A incerteza do óbvio


 A crise da política brasileira é profunda, estrutural e altamente desagregadora.  Não chega a ser muito diferente do que ocorre noutros quadrantes do mundo –notadamente na Europa, mas tem um detalhe: é a nossa crise. A campanha para as eleições gerais de 2014 iniciou-se com um grau de desinteresse e rejeição profundo. Um verdadeiro abismo entre a grande maioria dos eleitores e a mal chamada “classe política”. O movimento (abortado pelos violentos) de 2013 contribuiu para exacerbar um sentimento que está conosco há muitos anos. A franja da política brasileira movida por algum tipo de idealismo ou de propósito programático vem se reduzindo a cada eleições. O sistema eleitoral, a cultura política individualista, clientelista, assistencialista e patrimonialista a ele vinculada e as engrenagens da velha política, agora sob zelosa administração petista, criaram uma quadratura do círculo que tende a afastar da política aqueles que gostariam de transforma-la.

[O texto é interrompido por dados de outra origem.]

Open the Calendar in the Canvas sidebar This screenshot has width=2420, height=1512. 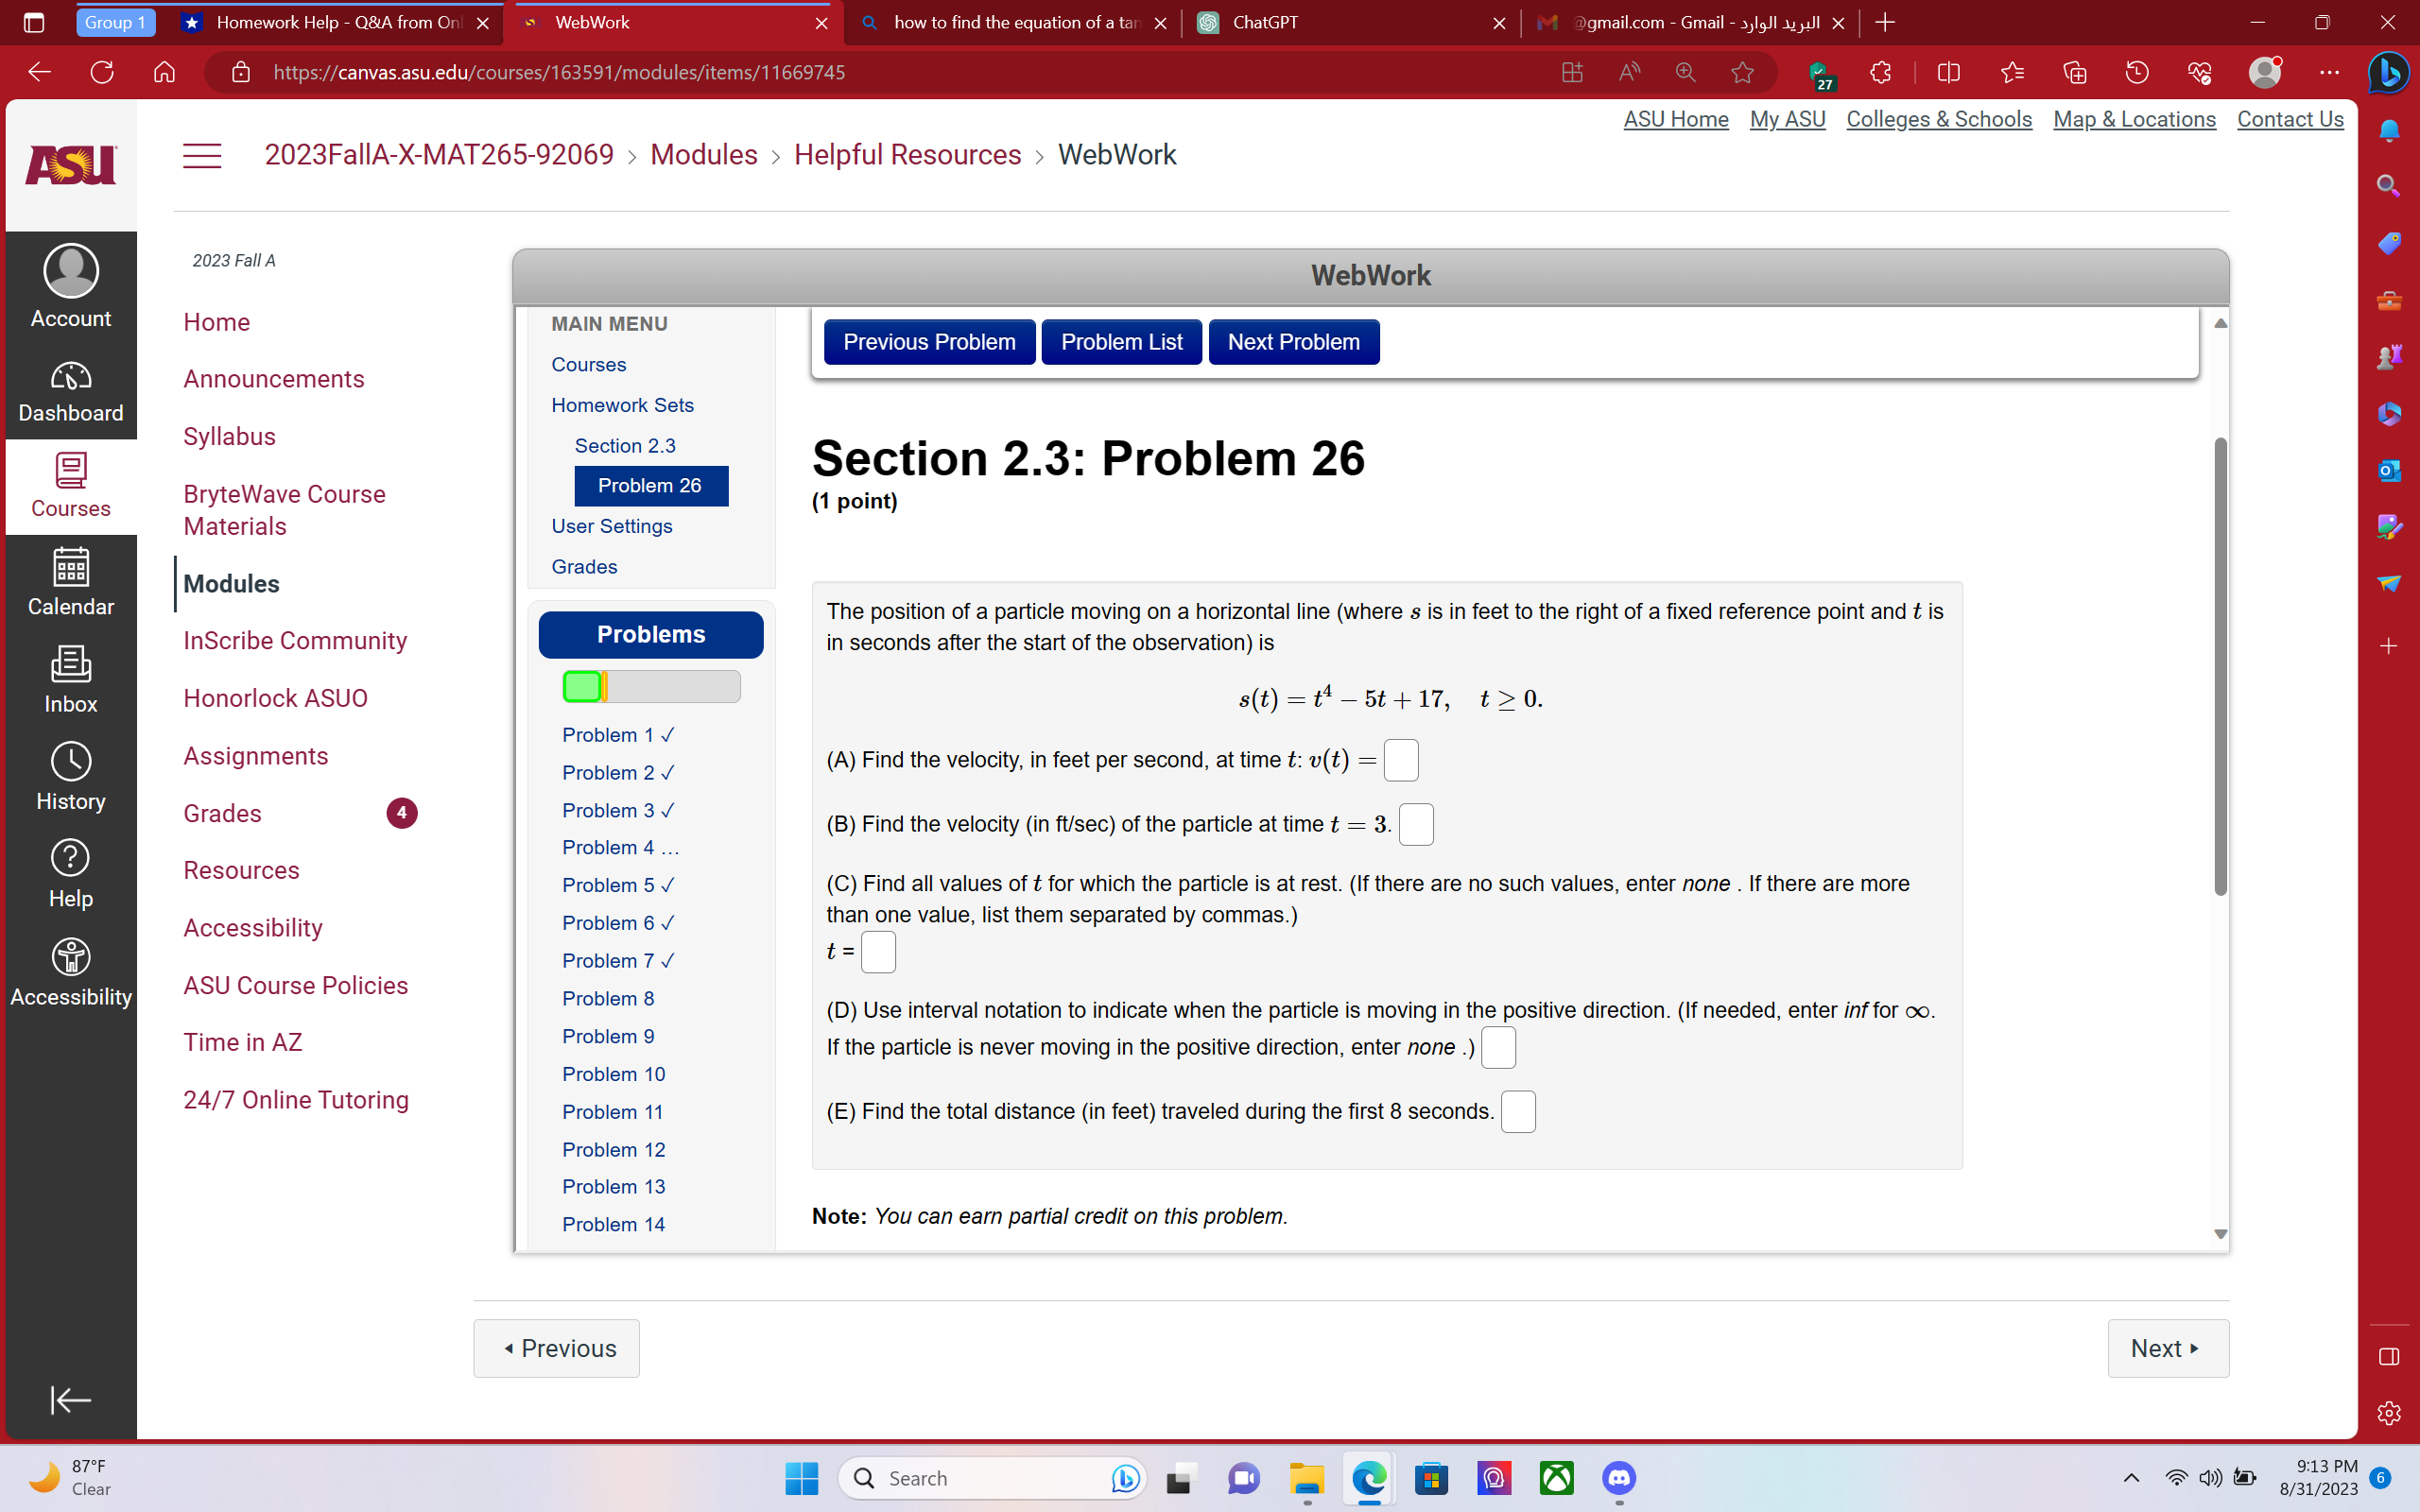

 A mídia foca seus  holofotes sobre esse estado de coisas mas seu efeito prático, passado o ponto de saturação, não é o de ajudar a supera-lo  --processo longo e trabalhoso--  mas o de cultivar o conformismo: “é, não tem jeito mesmo”. A suspeição generalizada e o clima de acusatório generalizado é um fator suplementar de desestímulo à participação. Pois à indignação indiscriminada acaba correspondendo uma inquisição sem critérios. Dou como exemplo a insistência do William Bonner em tentar caracterizar como “nepotismo” o apoio político de Eduardo Campos à candidatura de sua mãe para o TCU --em disputa com outros candidatos, eleita pelo Congresso--   naquela entrevista derradeira. Ao fisiologismo generalizado corresponde o moralismo inquisitório num jogo de soma zero.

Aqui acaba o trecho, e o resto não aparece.